Like Grylls, Sweet Leader has returned from a stint in Asia, where he raced on two occassions in Hong Kong but finished out of the money. The Matamata horseman is not sure what to expect on Saturday but has combined successfully with the son of O'Reilly before their respective overseas forays.

"I won three on him and the third race I won was the Cambridge Breeders' Stakes (Gr.3, 1200m) before he went to Hong Kong and he was pretty impressive that day. He came from the back and flew home, he has the ability there.

"I cantered him this morning and he seems well.

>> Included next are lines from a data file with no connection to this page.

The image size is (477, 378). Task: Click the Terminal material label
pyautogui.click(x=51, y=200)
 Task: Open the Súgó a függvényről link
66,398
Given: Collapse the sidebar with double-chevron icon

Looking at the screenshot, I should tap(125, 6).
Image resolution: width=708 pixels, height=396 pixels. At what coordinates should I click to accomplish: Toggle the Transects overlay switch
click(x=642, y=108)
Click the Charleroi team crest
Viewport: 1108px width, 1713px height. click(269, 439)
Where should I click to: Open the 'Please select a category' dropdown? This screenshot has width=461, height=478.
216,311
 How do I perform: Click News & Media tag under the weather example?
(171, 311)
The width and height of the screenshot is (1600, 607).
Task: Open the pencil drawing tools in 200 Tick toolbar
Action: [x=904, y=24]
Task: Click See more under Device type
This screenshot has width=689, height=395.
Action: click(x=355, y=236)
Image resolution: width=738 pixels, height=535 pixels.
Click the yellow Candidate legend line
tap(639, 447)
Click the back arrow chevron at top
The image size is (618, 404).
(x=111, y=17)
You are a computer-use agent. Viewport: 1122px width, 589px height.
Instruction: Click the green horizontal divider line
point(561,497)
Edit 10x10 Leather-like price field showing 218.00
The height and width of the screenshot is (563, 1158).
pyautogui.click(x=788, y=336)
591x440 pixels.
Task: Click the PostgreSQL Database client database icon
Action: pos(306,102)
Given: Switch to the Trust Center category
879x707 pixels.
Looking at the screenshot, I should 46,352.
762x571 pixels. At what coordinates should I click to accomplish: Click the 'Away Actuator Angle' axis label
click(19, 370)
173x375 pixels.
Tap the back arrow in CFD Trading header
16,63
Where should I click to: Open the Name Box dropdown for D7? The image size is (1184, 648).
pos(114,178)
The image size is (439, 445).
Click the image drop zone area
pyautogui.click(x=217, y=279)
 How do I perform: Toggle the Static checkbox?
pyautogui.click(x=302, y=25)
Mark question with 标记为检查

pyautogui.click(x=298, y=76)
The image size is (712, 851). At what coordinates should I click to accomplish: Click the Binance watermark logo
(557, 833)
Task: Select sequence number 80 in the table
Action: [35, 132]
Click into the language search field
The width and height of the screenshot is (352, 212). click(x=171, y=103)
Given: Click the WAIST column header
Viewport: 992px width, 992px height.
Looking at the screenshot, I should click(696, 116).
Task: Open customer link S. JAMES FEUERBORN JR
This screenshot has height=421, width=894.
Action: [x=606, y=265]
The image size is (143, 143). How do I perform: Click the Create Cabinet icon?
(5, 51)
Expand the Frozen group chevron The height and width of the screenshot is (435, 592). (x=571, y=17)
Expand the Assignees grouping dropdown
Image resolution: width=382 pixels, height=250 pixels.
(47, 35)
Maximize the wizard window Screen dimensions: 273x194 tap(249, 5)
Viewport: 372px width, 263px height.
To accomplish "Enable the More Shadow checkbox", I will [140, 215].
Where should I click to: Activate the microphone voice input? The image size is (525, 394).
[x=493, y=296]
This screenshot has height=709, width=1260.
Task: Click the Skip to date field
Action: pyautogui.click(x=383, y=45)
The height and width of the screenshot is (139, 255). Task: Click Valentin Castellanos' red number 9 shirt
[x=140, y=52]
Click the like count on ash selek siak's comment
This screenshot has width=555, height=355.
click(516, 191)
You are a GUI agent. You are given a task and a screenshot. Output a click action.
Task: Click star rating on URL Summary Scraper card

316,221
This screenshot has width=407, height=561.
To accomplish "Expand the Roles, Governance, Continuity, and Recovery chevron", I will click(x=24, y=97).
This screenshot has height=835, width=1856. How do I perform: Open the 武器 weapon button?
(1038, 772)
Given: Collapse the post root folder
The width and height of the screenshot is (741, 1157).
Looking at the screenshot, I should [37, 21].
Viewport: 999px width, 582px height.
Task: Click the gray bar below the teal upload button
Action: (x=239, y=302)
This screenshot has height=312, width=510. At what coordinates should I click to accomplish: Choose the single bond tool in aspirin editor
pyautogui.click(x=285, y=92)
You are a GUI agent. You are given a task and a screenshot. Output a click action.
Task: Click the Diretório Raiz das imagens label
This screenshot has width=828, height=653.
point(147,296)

It is hard to gauge how he is going because he didn't' do much in Hong Kong."

While Grylls said he was keen to renew his old associations, he wasn't bound to one stable and his ability to ride light will also be a positive for New Zealand trainers.

"I wouldn't consider myself a stable jockey, I'm still a freelance rider open to ride for anyone," he said.

"I was riding at 52kgs in the hot climate in Singapore, but I have had five weeks off after the last meeting so am going to limit myself to 55kgs for the first couple of weeks. When I'm fit and up and going riding at 53kgs shouldn't be an issue. I can do that quite comfortably.

"It might take me a month to get back to peak fitness but it is great to be back."